As the effectiveness of radiotherapy and chemotherapy for eradicating all clonogenic cancer cells diminishes with an increasing tumor burden, ideally both treatment modalities should start as soon as possible. Theoretically, the best way to achieve this goal is to administer adjuvant radiotherapy and chemotherapy concurrently. There are a lot of concerns opposing this approach, including more acute toxicity, decreased cosmetic outcome, and more (late) cardiac toxicity.5,12
Combined chemotherapy and radiotherapy lead to a higher risk of especially late toxicity: the sequential administration is therefore preferred. The question of which modality should be given first remains unanswered. Several attempts to address this in a properly designed randomized clinical trial failed. With the evidence that is available up to now, adjuvant hormonal treatment should start after completion of chemotherapy whereas no firm recommendations on its sequence with radiotherapy can be given.5
Patients undergoing preoperative systemic therapy
Apart from the routine use of such treatment for large tumors, a majority of the St. Gallen 2007 Expert Panel supported preoperative systemic therapy to improve resectability and thus cosmesis, while a minority also considered that the assessment of responsiveness constituted a reason to employ this treatment approach.

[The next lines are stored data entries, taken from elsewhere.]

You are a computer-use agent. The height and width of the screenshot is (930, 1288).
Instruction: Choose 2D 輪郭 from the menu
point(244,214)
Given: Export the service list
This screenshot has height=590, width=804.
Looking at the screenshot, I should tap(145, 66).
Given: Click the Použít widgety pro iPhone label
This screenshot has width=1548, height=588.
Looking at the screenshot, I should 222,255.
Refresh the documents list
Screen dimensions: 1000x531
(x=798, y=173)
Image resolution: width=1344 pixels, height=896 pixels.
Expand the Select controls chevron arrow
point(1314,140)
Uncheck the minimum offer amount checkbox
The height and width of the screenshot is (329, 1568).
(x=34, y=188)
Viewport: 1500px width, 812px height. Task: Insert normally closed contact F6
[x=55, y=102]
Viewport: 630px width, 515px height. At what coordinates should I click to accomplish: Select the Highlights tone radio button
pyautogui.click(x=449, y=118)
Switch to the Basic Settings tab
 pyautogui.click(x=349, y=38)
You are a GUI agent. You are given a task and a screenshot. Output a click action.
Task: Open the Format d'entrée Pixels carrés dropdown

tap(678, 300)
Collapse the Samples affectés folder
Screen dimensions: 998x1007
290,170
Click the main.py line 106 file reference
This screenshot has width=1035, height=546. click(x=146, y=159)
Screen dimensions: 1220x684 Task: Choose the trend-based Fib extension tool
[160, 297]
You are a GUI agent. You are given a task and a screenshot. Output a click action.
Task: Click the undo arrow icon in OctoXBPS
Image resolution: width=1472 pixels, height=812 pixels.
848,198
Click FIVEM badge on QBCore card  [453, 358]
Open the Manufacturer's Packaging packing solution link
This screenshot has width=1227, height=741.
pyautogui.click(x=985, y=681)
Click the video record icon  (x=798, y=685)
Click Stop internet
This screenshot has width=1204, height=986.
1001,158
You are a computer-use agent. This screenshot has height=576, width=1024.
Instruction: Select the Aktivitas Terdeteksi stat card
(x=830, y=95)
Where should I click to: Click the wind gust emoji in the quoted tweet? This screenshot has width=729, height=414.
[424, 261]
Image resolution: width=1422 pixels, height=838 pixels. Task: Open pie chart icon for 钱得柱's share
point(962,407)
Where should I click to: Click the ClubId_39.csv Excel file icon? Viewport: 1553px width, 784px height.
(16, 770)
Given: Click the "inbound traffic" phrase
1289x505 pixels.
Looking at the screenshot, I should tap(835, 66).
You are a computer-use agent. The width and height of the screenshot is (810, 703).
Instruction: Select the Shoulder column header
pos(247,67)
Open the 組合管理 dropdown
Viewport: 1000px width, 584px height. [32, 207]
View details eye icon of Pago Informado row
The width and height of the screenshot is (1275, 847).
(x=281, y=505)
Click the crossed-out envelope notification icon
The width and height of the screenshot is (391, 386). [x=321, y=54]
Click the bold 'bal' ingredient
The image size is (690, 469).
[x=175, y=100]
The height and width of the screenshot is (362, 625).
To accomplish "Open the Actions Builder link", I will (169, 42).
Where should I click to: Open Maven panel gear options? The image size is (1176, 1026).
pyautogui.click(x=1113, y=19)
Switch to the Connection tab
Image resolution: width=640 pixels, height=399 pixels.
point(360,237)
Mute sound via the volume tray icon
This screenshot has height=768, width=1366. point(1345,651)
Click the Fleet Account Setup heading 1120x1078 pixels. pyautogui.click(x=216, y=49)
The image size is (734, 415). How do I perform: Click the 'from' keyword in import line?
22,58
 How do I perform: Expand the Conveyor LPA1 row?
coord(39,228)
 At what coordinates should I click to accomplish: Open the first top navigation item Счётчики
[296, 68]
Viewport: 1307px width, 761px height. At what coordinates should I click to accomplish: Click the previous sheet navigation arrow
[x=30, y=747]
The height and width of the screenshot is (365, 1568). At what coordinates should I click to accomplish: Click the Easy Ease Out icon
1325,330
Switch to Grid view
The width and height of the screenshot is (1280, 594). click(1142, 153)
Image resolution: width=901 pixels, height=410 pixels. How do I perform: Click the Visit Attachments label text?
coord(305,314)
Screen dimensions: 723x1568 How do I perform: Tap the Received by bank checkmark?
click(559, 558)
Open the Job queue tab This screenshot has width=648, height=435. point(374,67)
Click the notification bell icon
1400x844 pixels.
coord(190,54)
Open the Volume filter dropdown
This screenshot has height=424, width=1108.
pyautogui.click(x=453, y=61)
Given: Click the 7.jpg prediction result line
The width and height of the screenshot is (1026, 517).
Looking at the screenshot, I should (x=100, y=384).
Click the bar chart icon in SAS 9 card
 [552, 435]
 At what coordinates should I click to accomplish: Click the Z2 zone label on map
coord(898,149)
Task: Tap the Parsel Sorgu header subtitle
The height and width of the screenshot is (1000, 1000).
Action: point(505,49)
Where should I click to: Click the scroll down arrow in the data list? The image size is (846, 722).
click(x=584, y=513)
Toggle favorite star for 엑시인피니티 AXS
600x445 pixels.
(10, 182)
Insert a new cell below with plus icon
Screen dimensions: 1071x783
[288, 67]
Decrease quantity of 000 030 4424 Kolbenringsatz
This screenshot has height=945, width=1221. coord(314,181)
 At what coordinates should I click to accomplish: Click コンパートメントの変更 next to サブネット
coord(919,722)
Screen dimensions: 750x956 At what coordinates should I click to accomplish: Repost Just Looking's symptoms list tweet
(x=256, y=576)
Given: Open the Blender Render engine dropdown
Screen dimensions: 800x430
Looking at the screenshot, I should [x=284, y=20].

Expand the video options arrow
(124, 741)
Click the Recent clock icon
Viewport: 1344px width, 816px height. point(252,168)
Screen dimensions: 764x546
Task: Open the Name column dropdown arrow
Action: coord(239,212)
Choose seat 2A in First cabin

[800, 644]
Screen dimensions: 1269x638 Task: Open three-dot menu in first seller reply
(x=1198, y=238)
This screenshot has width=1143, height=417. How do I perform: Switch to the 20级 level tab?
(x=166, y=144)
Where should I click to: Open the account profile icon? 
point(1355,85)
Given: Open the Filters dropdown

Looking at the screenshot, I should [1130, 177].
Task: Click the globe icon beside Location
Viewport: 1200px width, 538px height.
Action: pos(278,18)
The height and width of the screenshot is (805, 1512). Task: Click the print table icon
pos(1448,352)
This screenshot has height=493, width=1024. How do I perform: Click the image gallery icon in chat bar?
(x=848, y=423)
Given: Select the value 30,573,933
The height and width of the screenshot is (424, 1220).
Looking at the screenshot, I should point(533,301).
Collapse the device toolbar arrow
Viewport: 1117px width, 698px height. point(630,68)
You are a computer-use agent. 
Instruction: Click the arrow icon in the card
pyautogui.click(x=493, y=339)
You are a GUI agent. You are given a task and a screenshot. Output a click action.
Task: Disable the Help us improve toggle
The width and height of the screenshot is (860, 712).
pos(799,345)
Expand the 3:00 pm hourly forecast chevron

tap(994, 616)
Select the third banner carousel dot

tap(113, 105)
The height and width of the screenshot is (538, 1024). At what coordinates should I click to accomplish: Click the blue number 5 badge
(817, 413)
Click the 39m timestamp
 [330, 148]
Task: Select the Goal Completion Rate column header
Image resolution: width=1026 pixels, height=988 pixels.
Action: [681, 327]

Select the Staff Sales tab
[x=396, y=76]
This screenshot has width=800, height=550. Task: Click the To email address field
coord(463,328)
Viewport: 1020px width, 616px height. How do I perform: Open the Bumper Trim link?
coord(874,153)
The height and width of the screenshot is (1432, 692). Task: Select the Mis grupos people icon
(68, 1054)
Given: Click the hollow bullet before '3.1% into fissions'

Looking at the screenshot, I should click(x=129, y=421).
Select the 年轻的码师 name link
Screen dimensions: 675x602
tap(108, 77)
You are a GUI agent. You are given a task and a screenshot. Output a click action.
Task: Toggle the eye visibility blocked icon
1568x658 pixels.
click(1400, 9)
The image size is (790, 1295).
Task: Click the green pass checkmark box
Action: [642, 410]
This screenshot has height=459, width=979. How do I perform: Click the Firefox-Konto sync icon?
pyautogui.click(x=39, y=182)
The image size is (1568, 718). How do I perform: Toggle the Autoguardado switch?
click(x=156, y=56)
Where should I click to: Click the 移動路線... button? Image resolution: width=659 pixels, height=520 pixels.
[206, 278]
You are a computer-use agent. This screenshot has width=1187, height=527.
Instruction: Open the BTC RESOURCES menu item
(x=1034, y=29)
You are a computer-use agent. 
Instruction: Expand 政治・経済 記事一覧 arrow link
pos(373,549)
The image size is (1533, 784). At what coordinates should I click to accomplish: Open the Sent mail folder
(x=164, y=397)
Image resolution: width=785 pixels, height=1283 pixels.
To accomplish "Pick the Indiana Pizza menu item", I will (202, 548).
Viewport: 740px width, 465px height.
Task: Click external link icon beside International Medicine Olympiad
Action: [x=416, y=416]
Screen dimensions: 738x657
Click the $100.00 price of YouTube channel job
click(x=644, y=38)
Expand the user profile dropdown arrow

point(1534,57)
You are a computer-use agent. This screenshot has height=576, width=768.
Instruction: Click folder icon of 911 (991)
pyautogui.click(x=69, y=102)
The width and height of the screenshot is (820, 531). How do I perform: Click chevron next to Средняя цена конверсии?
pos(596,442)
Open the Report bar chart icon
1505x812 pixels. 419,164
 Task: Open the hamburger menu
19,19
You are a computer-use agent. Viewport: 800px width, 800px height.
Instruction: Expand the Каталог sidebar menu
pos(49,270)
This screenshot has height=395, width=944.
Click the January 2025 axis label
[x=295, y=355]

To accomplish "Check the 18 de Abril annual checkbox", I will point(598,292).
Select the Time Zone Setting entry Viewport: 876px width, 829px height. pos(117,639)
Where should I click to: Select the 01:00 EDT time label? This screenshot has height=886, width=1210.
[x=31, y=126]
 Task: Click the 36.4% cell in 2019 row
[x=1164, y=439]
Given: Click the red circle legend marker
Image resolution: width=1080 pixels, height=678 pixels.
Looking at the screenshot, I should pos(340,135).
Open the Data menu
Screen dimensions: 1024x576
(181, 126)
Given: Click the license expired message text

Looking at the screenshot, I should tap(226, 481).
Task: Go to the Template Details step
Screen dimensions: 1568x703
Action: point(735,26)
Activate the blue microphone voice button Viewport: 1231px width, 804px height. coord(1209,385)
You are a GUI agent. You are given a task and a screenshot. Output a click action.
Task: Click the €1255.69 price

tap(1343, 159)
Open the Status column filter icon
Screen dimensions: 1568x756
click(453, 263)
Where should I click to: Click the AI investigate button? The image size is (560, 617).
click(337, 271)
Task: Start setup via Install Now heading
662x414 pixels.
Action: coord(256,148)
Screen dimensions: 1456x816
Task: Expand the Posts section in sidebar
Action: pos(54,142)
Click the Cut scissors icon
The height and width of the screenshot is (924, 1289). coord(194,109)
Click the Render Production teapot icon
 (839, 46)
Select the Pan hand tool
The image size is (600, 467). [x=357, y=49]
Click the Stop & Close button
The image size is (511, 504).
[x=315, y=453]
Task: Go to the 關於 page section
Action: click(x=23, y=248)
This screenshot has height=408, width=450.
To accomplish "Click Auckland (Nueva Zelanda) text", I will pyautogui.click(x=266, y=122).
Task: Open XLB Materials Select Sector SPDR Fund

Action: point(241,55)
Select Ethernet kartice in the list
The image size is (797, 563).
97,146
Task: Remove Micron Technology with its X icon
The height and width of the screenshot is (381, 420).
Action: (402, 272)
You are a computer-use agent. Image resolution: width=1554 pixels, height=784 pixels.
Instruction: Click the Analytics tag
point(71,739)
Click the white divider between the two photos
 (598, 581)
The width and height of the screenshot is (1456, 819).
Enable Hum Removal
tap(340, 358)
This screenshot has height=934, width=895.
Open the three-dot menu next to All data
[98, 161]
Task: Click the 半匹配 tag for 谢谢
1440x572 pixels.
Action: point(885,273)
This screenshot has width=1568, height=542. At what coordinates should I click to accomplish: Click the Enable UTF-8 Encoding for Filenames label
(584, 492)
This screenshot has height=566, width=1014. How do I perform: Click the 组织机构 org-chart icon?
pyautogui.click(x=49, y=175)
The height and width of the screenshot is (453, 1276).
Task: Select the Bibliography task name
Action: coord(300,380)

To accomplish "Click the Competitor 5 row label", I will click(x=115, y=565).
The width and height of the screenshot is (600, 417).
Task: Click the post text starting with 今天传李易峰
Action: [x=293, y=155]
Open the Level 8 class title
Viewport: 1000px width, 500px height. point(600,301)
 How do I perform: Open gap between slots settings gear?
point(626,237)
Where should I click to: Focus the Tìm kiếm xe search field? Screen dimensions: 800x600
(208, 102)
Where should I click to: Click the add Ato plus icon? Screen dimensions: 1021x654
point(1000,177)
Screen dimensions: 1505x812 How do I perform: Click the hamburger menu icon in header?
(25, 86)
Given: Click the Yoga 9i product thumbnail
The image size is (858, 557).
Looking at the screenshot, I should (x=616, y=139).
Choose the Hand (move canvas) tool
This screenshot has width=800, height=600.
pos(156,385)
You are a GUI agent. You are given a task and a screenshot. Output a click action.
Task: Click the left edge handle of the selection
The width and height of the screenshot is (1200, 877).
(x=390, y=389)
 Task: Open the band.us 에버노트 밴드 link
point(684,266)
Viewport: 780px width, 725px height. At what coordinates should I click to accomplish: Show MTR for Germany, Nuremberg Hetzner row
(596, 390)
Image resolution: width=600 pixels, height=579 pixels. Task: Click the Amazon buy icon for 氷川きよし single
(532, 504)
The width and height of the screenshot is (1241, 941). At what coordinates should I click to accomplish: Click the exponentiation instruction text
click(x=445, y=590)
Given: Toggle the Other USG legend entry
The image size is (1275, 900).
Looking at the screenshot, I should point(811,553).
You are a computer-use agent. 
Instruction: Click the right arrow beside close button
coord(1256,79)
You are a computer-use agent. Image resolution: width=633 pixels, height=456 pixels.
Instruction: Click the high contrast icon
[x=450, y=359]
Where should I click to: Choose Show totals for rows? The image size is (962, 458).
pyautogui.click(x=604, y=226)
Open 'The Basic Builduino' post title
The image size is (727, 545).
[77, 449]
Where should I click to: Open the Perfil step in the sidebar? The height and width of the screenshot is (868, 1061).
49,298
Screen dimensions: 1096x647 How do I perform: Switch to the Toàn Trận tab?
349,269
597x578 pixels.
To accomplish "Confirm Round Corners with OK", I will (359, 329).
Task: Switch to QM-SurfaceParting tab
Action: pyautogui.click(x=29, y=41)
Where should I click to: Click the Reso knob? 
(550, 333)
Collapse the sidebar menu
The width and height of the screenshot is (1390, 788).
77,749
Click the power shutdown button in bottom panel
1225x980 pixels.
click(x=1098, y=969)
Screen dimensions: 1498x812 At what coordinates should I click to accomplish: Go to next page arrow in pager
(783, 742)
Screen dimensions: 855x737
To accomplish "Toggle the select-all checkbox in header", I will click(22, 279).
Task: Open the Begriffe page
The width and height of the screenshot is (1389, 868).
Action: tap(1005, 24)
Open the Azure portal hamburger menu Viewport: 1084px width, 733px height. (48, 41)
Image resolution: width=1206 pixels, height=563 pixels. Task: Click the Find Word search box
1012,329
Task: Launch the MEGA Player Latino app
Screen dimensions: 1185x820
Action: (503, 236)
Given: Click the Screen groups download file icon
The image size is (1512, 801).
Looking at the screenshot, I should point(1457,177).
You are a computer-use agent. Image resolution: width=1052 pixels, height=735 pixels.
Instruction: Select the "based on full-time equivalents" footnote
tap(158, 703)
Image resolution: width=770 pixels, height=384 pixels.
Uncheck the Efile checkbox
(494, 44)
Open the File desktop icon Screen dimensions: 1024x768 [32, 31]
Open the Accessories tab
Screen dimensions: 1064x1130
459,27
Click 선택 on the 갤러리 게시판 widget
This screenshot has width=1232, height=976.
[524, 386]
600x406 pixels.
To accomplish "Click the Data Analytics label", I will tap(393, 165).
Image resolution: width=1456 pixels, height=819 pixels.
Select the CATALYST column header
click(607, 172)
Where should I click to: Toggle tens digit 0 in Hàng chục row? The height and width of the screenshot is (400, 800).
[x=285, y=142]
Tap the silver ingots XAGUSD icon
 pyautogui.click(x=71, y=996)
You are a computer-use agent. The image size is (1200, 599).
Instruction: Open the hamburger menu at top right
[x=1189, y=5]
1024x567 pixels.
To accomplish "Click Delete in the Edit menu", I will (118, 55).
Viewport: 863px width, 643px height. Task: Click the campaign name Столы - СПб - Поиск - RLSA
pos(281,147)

A clear majority supported the inclusion of trastuzumab in the preoperative treatment program for patients with HER2-positive disease.15
There is insufficient evidence to make recommendations or suggestions on whether all patients initially treated with preoperative systemic therapy should be given PMRT after surgery as indicated in the ASCO guidelines.16 Buchholz et al17 reported the risk for LRF after neoadjuvant chemotherapy and mastectomy in 19% of patients with LRF of pathological complete remission (pCR) vs 28% of patients with residual cancer, suggesting that selection of patients for PMRT cannot be based on response alone. With the addition of PMRT, the LRF in patients with stage III disease declined from 20% to 9%, but did not significantly decrease in patients with stage II disease (which declined from 9% to 5%).18 Among the patients treated with mastectomy in NSABP B-18, none received PMRT. The recurrence rate was 0% in patients with pCR but 10.5% in patients with residual cancer not metastasized to the lymph nodes and 20.3% in those with residual cancer metastasized to the nodes. However, most of these patients had T1 and T2 tumors,19 suggesting that initial stage, degree, and location of residual disease should be used in determining the need for PMRT after neoadjuvant chemotherapy.
The patients who are not candidates for breast conservation on the basis of a large tumor in a small breast should be considered for preoperative chemotherapy to reduce the tumor size. The patients who are most likely to benefit from this approach are those with unicentric, high-grade, ER-negative cancers.